毎朝の忙しい時間、スキンケアに時間をかけられないと感じたことはありませんか?新日本製薬の主力商品「パーフェクトワン」は、化粧水、乳液、クリームなどの役割を一つにまとめたオールインワン美容液ジェルです。あなたのお母さんや祖母の化粧台、またはドラッグストアの店頭で、紫色の特徴的なパッケージを見たことがあるかもしれません。この「時短でも本格ケア」を叶える化粧品で多くの女性の支持を集めているのが、新日本製薬という会社です。

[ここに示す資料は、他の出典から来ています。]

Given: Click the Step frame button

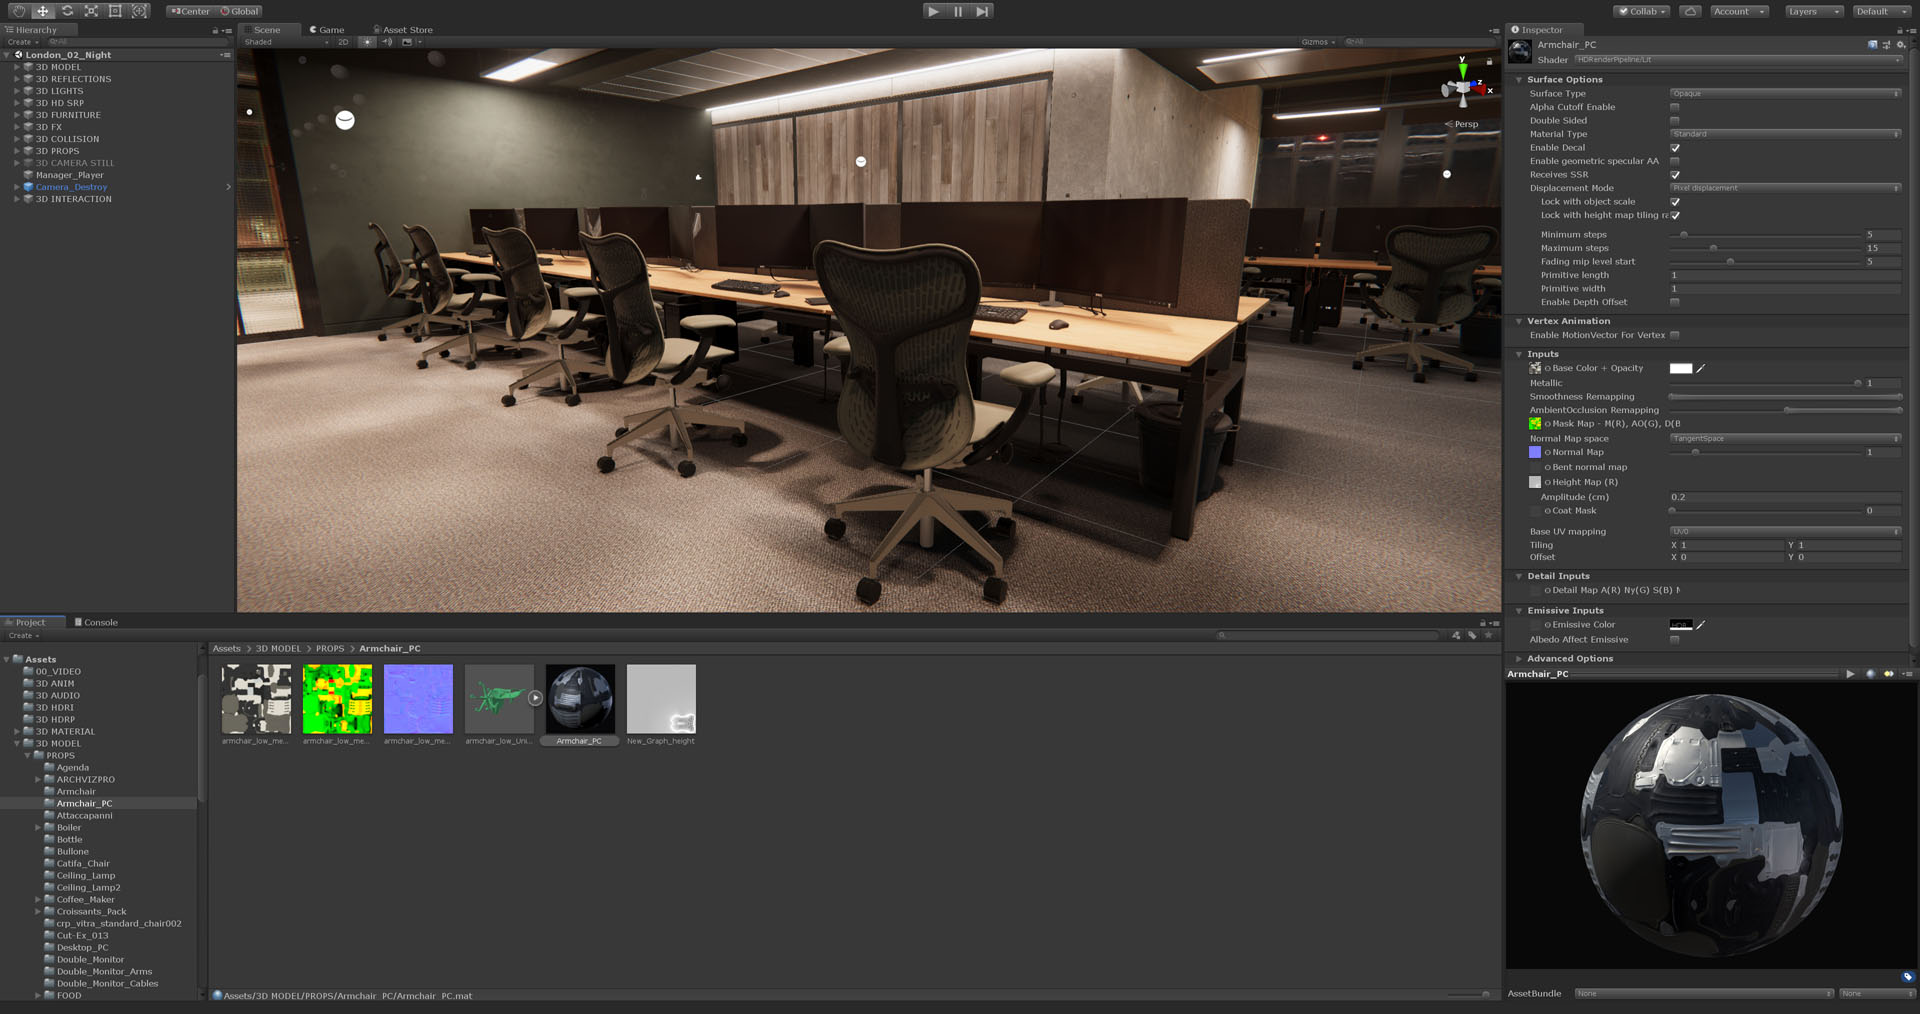Looking at the screenshot, I should (983, 11).
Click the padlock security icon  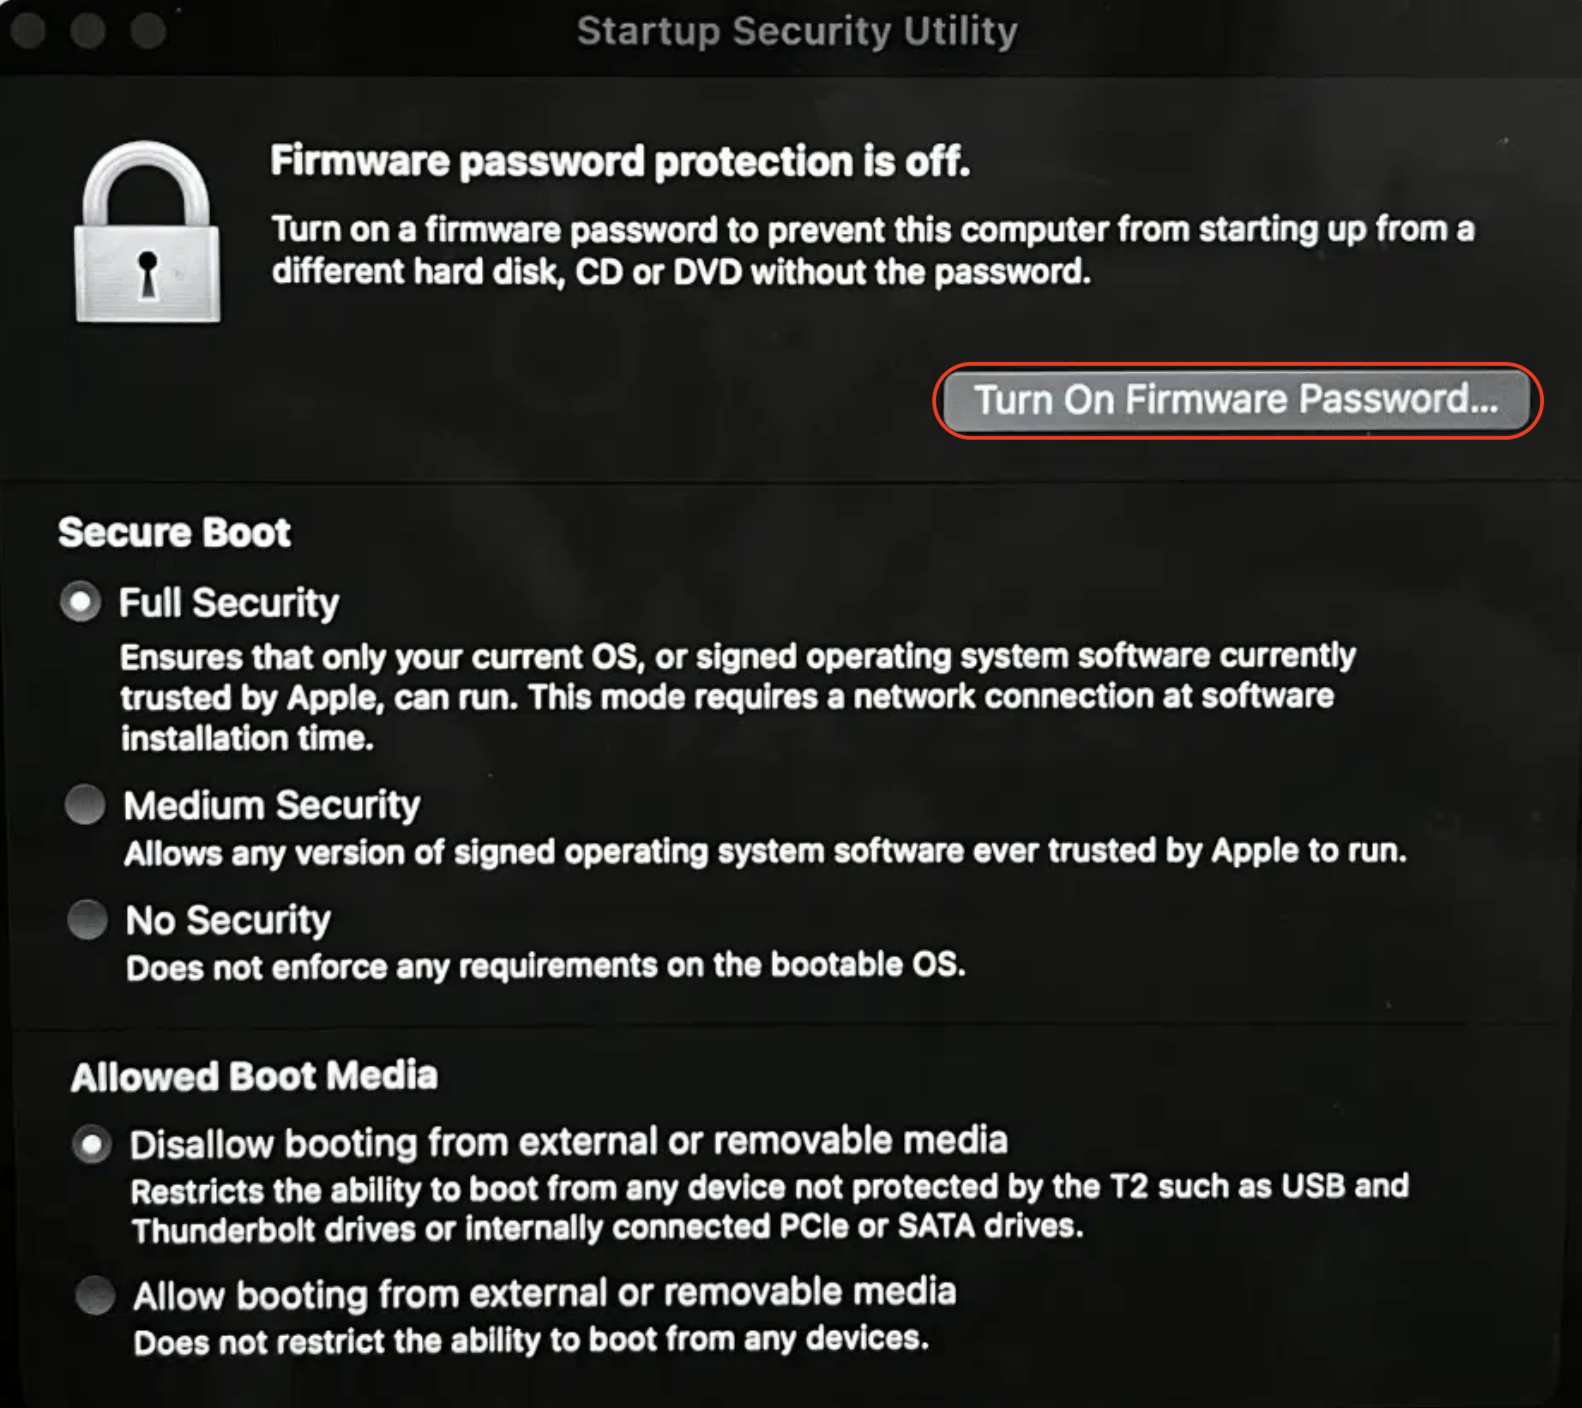tap(146, 232)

福岡を拠点とする化粧品メーカーで、主力のオールインワン美容液ジェル「パーフェクトワン」が事業の中核。2025年9月期の業績は売上高411.4億円、営業利益47.82億円と増収増益基調を維持しています。安定したシニア層向けの通信販売を基盤としつつ、コスメEC「NOIN」との提携で若者世代へのアプローチを強化。株主還元にも積極的で、2025期は前期比7円増の52円配当を予定しており、安定性と成長性を両立させる経営が特徴です。
会社概要
- 業種
- 化学
- 決算期
- 9月
- 本社
- 福岡県福岡市中央区大手門1丁目4番7号
サービスの実績は?
なぜ伸びるの?
売上・利益・成長性の数字から、稼ぐ力を読み解く
稼ぐ力はどのくらい?
| 会計期 | ROE | ROA | 営業利益率 |
|---|---|---|---|
| 2019/09期 | 14.3% | 9.8% | 8.5% |
| 2020/09期 | 15.7% | 11.0% | 9.9% |
| 2021/09期 | 15.2% | 10.7% | 10.1% |
| 2022/09期 | 13.8% | 10.0% | 9.8% |
| 2023/09期 | 12.7% | 9.7% | 10.0% |
| 2024/09期 | 13.5% | 10.6% | 10.4% |
| 2025/09期 | 11.5% | 9.2% | 11.6% |
| 1Q FY2026/9 | 4.7%(累計) | 3.8%(累計) | 14.3% |
同社は効率的な販促管理を通じて10%前後の営業利益率を安定的に維持しており、高い収益性を誇ります。ROE(自己資本利益率)は11%から14%台で推移し、株主から預かった資本を効果的に活用できていることを示しています。高付加価値な化粧品・ヘルスケア製品のブランド力を背景に、市場環境が変化する中でも収益を創出し続ける強固な構造を構築しました。
儲かってるの?
| 会計期 | 売上高 | 営業利益 | 当期純利益 | EPS | YoY |
|---|---|---|---|---|---|
| 2021/09期 | 339億円 | 34.2億円 | 23.2億円 | 107.5円 | +0.5% |
| 2022/09期 | 361億円 | 35.2億円 | 23.6億円 | 109.9円 | +6.5% |
| 2023/09期 | 377億円 | 37.5億円 | 23.9億円 | 111.4円 | +4.3% |
| 2024/09期 | 400億円 | 41.8億円 | 27.9億円 | 129.7円 | +6.3% |
| 2025/09期 | 411億円 | 47.8億円 | 25.5億円 | 120.5円 | +2.7% |
新日本製薬は、主力ブランド『パーフェクトワン』の堅調な販売により、売上高が2021/03期の約339億円から2025/03期には約411億円まで着実に成長しています。営業利益も効率的なマーケティング施策の功を奏し、2026/03期期には50億円を見込むなど、過去最高水準を更新し続ける見通しです。消費者のウェルネス需要を捉えた商品展開が、安定した業績拡大の原動力となっています。 【1Q 2026/09期実績】売上106億円(通期予想比24%)、営業利益15億円(同30%)、純利益11億円(同31%)。
業績の推移
売上高(青)と営業利益(緑)の年度別の伸び。バーが右肩上がりなら成長中。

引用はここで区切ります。